Je m'arrêterai quelques instants sur la question de cette fameuse liberté d'installation. Mes chers collègues, allons-nous, oui ou non, baisser les masques sur cette question ? Madame la ministre, un biologiste peut-il s'installer là où il veut ? Peut-il travailler dans deux laboratoires différents, portant chacun une plaque à son nom ? Je pose la question. Et pourtant c'est une profession libérale ! Peut-il avoir trois laboratoires ? Certainement pas ! Alors qu'un radiologue, lui, peut exercer à plusieurs endroits : vous ne pouvez pas me dire le contraire. Un pharmacien installé à un endroit X ne peut pas s'installer à un endroit Y.
C'est pour cela que, lorsqu'on parle de liberté d'installation, cela me fait doucement rigoler ! Il est d'ailleurs grave de dire que ce texte porte atteinte à la liberté d'installation : il ne s'agit pas du tout de cela. Ou alors, madame la ministre, libéralisez tout ! Donnez à toutes les professions médicales la possibilité de s'installer là où elles veulent, en exerçant sur plusieurs sites ! Les contraintes qui pèsent sur les professions libérales, dans le domaine de la santé, sont fortes. Vous ne pouvez pas contester mes exemples : ils sont vrais !
De la même manière, les biologistes ont accepté de se soumettre à une accréditation. C'est une sacrée contrainte ! Nul ne dira le contraire.

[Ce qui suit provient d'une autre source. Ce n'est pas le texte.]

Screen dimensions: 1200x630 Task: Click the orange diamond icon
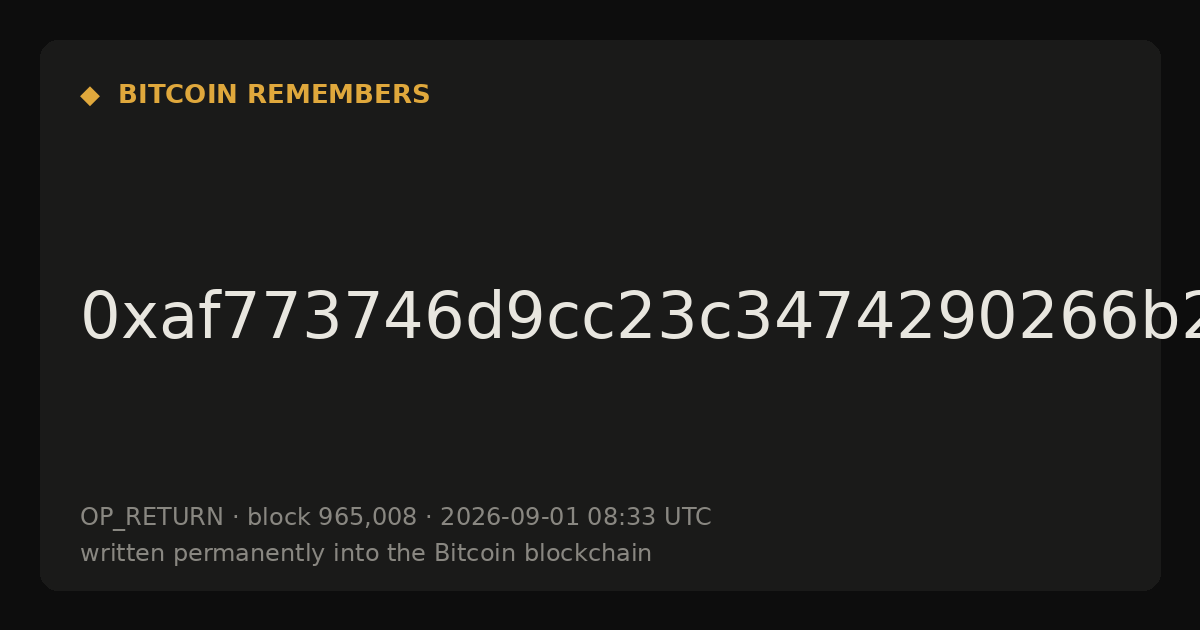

Lorsqu'on m'oppose le principe de liberté d'installation, j'ai l'impression d'avoir attaqué un dogme ! Mais un polytechnicien, après qu'il a réussi le concours d'entrée et qu'il est sorti de l'école polytechnique, combien d'années doit-il travailler pour l'État ? Pendant combien d'années un infirmier formé au Centre hospitalier universitaire d'Orléans a-t-il un contrat avec l'État ? Un huissier de justice, un commissaire-priseur, un notaire s'installent-ils là où ils veulent ? On me dira qu'ils ont acheté une charge. Mais un médecin généraliste pouvait revendre son cabinet. Connaissez-vous beaucoup de généralistes qui vendent leur clientèle à l'heure actuelle, alors qu'ils l'ont achetée quelques années plus tôt, qu'ils l'ont remboursée, qu'ils se sont équipés ? Connaissez-vous beaucoup de dentistes qui revendent leur cabinet dentaire à l'heure actuelle ? Peut-être à Neuilly-sur-Seine, peut-être dans le centre-ville de Tours, peut-être dans des stations balnéaires, mais ailleurs, non !
La sacro-sainte liberté d'installation ne signifie donc pas grand-chose. J'ai combattu une proposition de Mme Bachelot selon laquelle un médecin partant en vacances devait le signaler à l'Agence régionale de santé. Et on nous parle de liberté ! Un pharmacien ne s'installe pas là où il veut, et doit en plus faire des gardes. Et on parle de liberté !
Je ne veux pas que l'on dise de moi que je pourfends la liberté d'installation. Les médecins généralistes n'ont-ils pas également l'obligation d'assurer la continuité des soins, c'est-à-dire de travailler certains week-ends et d'assurer des gardes ? La possibilité d'y déroger a été supprimée. Quand, dans mon département, les pharmaciens ont refusé le tour de garde, le préfet les a convoqués avec leurs syndicats, et les gardes ont été mises en place.
Tels sont les enseignements de la réalité. Vous me pardonnerez de dire ces choses avec, peut-être, un peu de véhémence. Je veux bien accorder à tous la liberté d'installation, mais alors, dès demain, laissez-moi m'installer dans dix laboratoires ! Laissez les autres praticiens de santé, qui ne bénéficient pas de la liberté d'installation, s'installer partout ! Cette liberté n'est donc pas mise à mal.
Je voudrais bien vous croire, madame la ministre. Je ne vous en veux pas : cela ne fait que quelques mois que vous êtes chargée d'une responsabilité très forte.